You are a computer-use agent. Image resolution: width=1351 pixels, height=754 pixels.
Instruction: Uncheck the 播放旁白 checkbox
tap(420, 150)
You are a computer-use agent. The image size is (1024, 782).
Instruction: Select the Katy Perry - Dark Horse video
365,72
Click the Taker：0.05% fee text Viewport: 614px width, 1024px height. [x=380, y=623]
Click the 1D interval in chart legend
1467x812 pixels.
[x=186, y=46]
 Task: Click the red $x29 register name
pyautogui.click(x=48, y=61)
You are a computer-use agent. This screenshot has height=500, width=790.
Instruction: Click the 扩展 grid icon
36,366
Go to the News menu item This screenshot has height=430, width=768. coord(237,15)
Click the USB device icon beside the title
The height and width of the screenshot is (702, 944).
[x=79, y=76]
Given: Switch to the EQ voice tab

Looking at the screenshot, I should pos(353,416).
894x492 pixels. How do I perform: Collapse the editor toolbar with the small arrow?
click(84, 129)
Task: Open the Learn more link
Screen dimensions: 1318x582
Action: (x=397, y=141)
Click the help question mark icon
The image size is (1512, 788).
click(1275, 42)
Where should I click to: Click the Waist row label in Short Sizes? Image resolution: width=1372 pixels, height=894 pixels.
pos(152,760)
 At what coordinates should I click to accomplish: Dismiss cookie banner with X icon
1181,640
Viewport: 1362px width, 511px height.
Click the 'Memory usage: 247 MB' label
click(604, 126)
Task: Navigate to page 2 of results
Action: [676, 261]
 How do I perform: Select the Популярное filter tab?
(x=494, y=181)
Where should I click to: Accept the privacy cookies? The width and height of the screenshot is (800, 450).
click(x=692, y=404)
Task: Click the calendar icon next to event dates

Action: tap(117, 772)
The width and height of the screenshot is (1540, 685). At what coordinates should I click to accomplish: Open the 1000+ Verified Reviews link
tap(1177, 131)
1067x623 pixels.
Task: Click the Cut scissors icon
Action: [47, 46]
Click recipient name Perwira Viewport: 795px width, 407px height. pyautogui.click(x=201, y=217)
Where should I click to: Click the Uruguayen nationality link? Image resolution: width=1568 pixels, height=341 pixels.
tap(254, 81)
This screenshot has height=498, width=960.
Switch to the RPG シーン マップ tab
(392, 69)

★ ★ ★ ★ ★

• **What the task requires**: Pull out each record as written and restate it exactly.

• **Output of the exercise**:
You are a computer-use agent. Image resolution: width=1351 pixels, height=754 pixels.
Instruction: Uncheck the 播放旁白 checkbox
tap(420, 150)
You are a computer-use agent. The image size is (1024, 782).
Instruction: Select the Katy Perry - Dark Horse video
365,72
Click the Taker：0.05% fee text Viewport: 614px width, 1024px height. [x=380, y=623]
Click the 1D interval in chart legend
1467x812 pixels.
[x=186, y=46]
 Task: Click the red $x29 register name
pyautogui.click(x=48, y=61)
You are a computer-use agent. This screenshot has height=500, width=790.
Instruction: Click the 扩展 grid icon
36,366
Go to the News menu item This screenshot has height=430, width=768. coord(237,15)
Click the USB device icon beside the title
The height and width of the screenshot is (702, 944).
[x=79, y=76]
Given: Switch to the EQ voice tab

Looking at the screenshot, I should pos(353,416).
894x492 pixels. How do I perform: Collapse the editor toolbar with the small arrow?
click(84, 129)
Task: Open the Learn more link
Screen dimensions: 1318x582
Action: (x=397, y=141)
Click the help question mark icon
The image size is (1512, 788).
click(1275, 42)
Where should I click to: Click the Waist row label in Short Sizes? Image resolution: width=1372 pixels, height=894 pixels.
pos(152,760)
 At what coordinates should I click to accomplish: Dismiss cookie banner with X icon
1181,640
Viewport: 1362px width, 511px height.
Click the 'Memory usage: 247 MB' label
click(604, 126)
Task: Navigate to page 2 of results
Action: [676, 261]
 How do I perform: Select the Популярное filter tab?
(x=494, y=181)
Where should I click to: Accept the privacy cookies? The width and height of the screenshot is (800, 450).
click(x=692, y=404)
Task: Click the calendar icon next to event dates

Action: tap(117, 772)
The width and height of the screenshot is (1540, 685). At what coordinates should I click to accomplish: Open the 1000+ Verified Reviews link
tap(1177, 131)
1067x623 pixels.
Task: Click the Cut scissors icon
Action: [47, 46]
Click recipient name Perwira Viewport: 795px width, 407px height. pyautogui.click(x=201, y=217)
Where should I click to: Click the Uruguayen nationality link? Image resolution: width=1568 pixels, height=341 pixels.
tap(254, 81)
This screenshot has height=498, width=960.
Switch to the RPG シーン マップ tab
(392, 69)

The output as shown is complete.